Update (July 10, 11:15 am): Woodstock 50 promoters have issued a statement after being denied a permit by the Town of Vernon to hold the festival at Vernon Downs in August. They will be appealing the codes enforcement officer’s ruling to the Town of Vernon Planning Board. The board has 30 days to rule on the appeal. A spokesperson for Woodstock issued the following statement late Tuesday:
In response to the denial of an event permit by the Town of Vernon, Woodstock 50 believes certain political forces may be working against the resurrection of the Festival. Local reports claim Woodstock’s filing for the permit was “incomplete” but that is not the case. Woodstock 50 officials were informed by the Town of Vernon that most questions had been answered and asked only that Woodstock submit medical, safety/security and traffic plans by this past Sunday, which it did. With a venue chosen, financing assembled and many of the artist’s supporting Woodstock’s 50th Anniversary event, the organizers are hopeful that their appeal and reapplication tonight will prevail without further political interference.
Syracuse.com is reporting that the Town of Vernon has denied an event permit application to hold the Woodstock 50 year anniversary at Vernon Downs Casino Hotel. The event was scheduled to be held Aug. 16-18 at the harness racing facility in rural Central New York.
Town attorney Vincent Rossi told the site that the application was submitted late and was “dramatically incomplete,” while also adding that Woodstock or Vernon Downs can file an appeal with the town planning board within five days. The board would then have 30 days to rule on the appeal.
Town Code Enforcement Officer Jody Thieme, in the town’s denial letter, cited a provision in the town code that calls for explicit plans for an event, including sanitation, parking, traffic control, emergency first aid, and evacuation procedures. The application, which was filed on July 3, lacked supporting documents detailing these requirements.

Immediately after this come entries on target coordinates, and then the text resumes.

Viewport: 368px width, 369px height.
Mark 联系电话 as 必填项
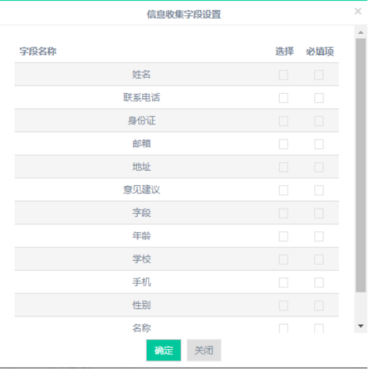point(319,98)
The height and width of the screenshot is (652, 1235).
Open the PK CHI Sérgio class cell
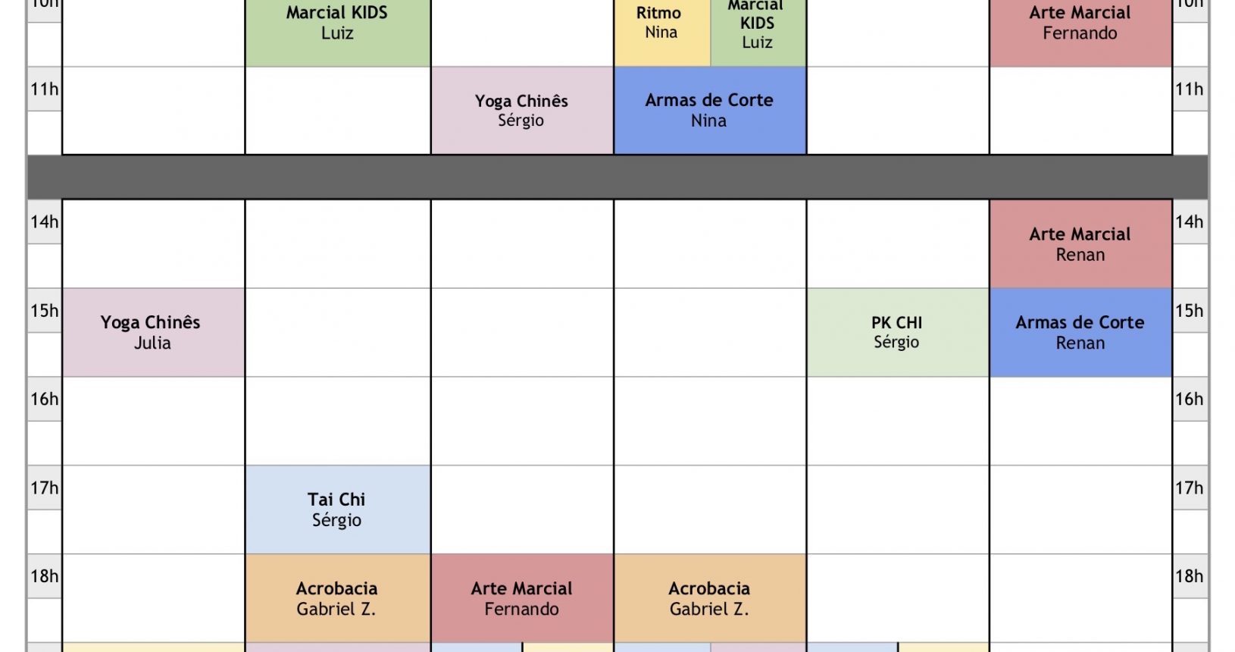tap(898, 332)
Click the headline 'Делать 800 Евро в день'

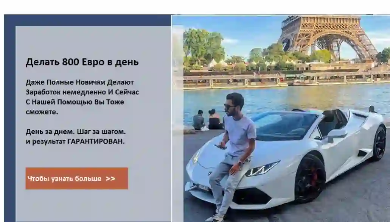[82, 62]
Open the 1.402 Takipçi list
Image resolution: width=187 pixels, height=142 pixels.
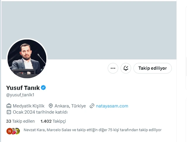(53, 121)
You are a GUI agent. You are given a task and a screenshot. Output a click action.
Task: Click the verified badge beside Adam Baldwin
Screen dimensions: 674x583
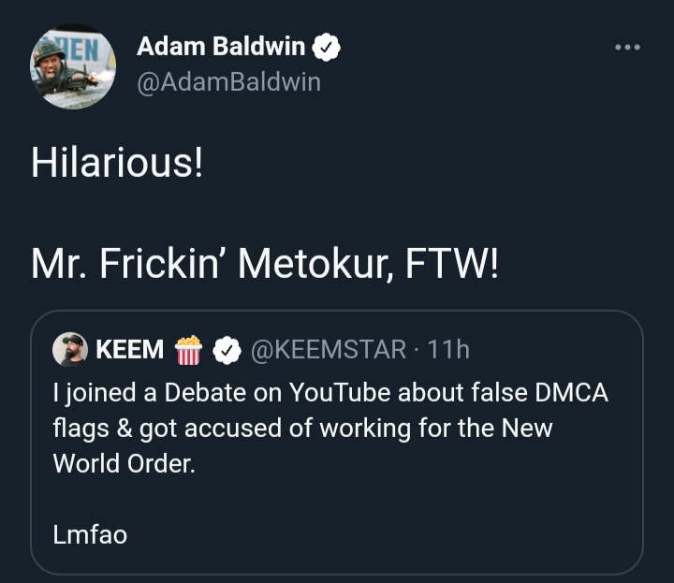click(x=327, y=47)
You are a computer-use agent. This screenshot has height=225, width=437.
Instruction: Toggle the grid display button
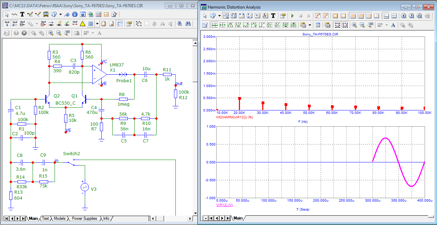coord(91,24)
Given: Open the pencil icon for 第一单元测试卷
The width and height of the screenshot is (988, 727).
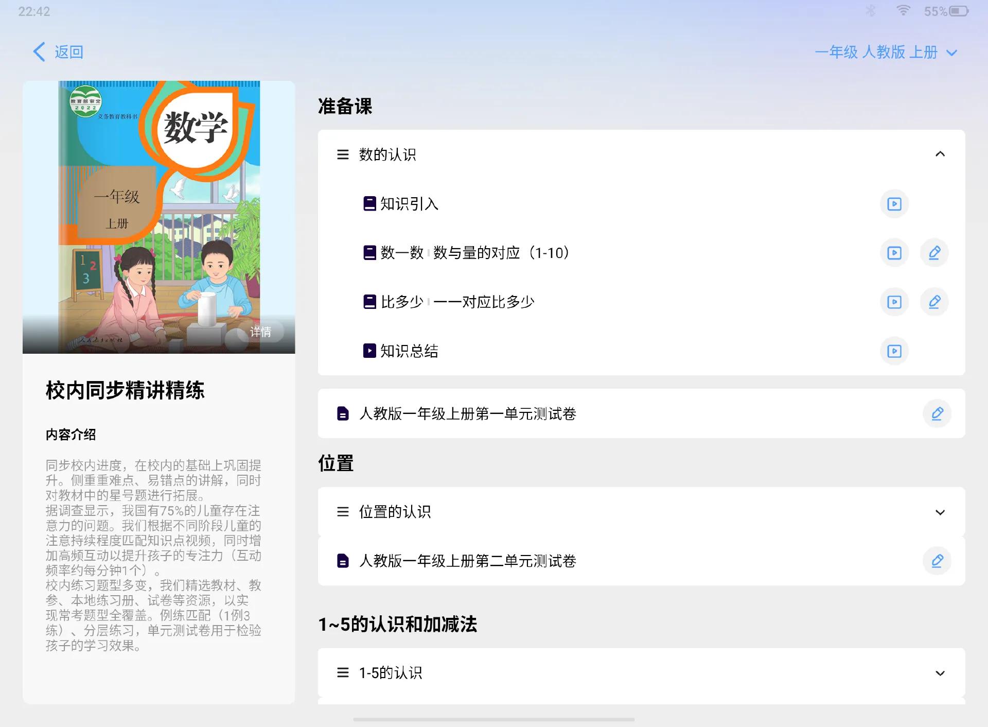Looking at the screenshot, I should 937,413.
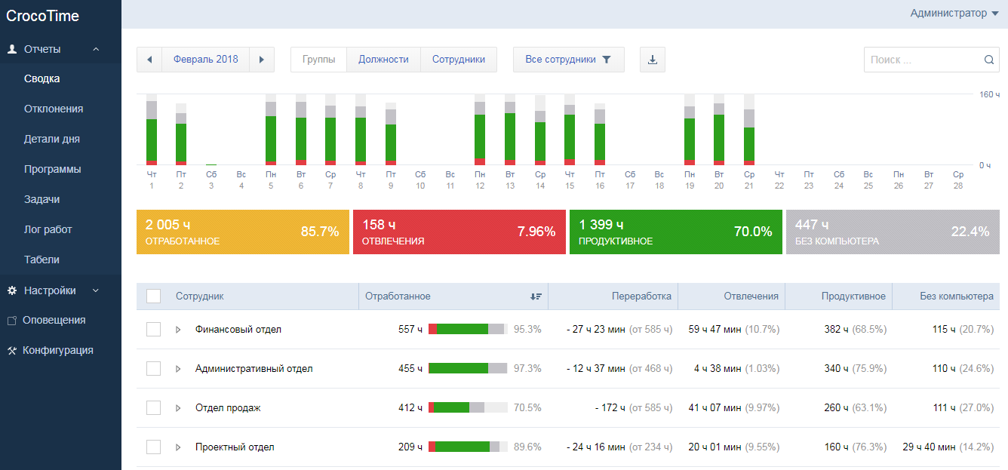Go to next month with right arrow

pos(262,60)
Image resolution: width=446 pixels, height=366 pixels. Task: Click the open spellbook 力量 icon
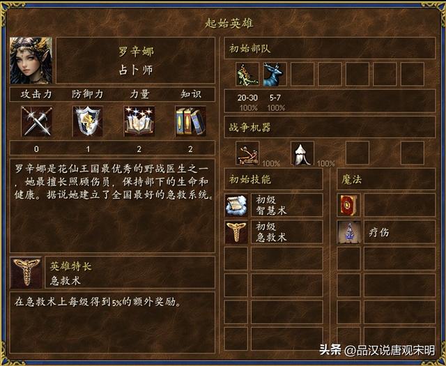point(139,121)
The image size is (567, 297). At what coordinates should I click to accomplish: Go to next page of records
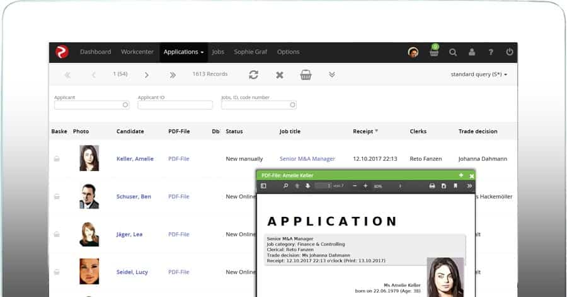146,74
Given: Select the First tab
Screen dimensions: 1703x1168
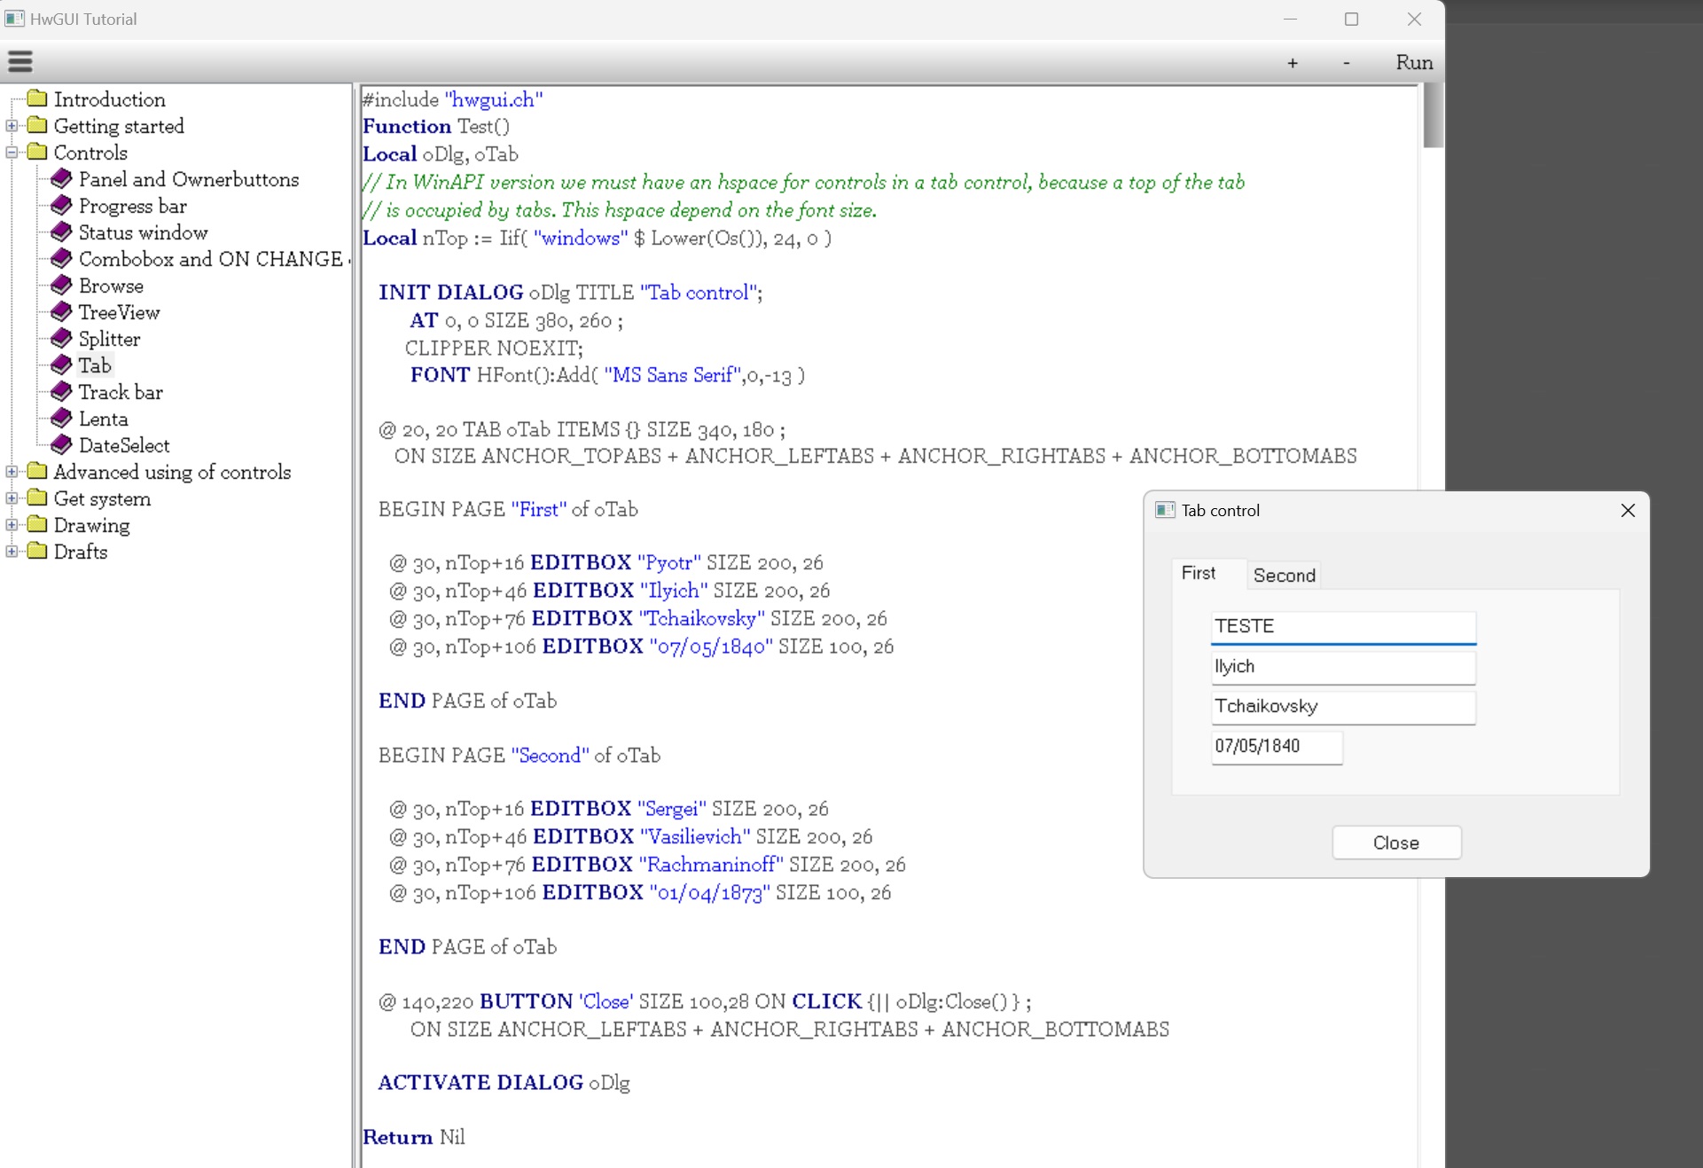Looking at the screenshot, I should tap(1199, 574).
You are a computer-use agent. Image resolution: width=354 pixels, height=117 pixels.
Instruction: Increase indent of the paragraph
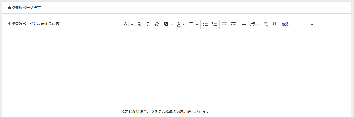coord(233,24)
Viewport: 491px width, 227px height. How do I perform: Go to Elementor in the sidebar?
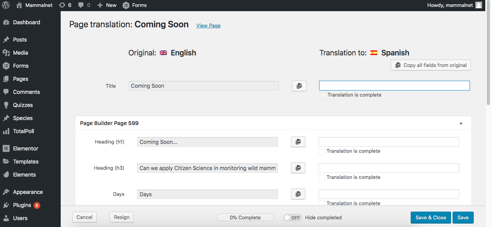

Additionally, town code requires applications to be submitted 120 days prior to an event, which would have been in April. Woodstock filed their initial application in June, according to officials.
Town residents and local law enforcement expressed concerns over the event at a town meeting held Monday night. The standing-room-only meeting was attended by nearly 100 people, many worried about the traffic, noise, and vandalism from the expected 65,000 attendees.
Oneida County Sheriff Rob Maciol and Oneida County Emergency Management Director Kevin Revere have spoken against hosting the event since the possibility of the Vernon site was announced, citing the lack of time needed to properly put it together.
At Monday’s meeting Maciol went a step further, saying, “It is impossible to ensure the safety of the public at this point. If you’re asking me right now, I’m not confident in saying the public will be safe.”
Revere added, “Any emergency management director will say there isn’t enough time to do this properly. The less time you have to plan this stuff, the margin of error goes up tremendously.”
With a mere 38 days left to pull off the festival, the fate of Woodstock 50 is seemingly sealed for good. The festival’s future has been in flux since April when original investors, Dentsu Aegis Network, effectively canceled the festival, sending the matter to court. Woodstock organizers sought to recoup $18.5 million they claimed was illegally taken from a festival account by Dentsu. That claim was ultimately denied at the appellate level.
Promoter Michael Lang had previously announced 80 acts to perform on three stages. Artists originally scheduled to perform include: Jay-Z, Miley Cyrus, The Killers, The Lumineers, Dead & Company, The Raconteurs, Chance the Rapper, Imagine Dragons, Halsey, Santana, Greta Van Fleet, and John Fogerty.
Woodstock officials have not yet commented on the town’s decision or whether they would file an appeal.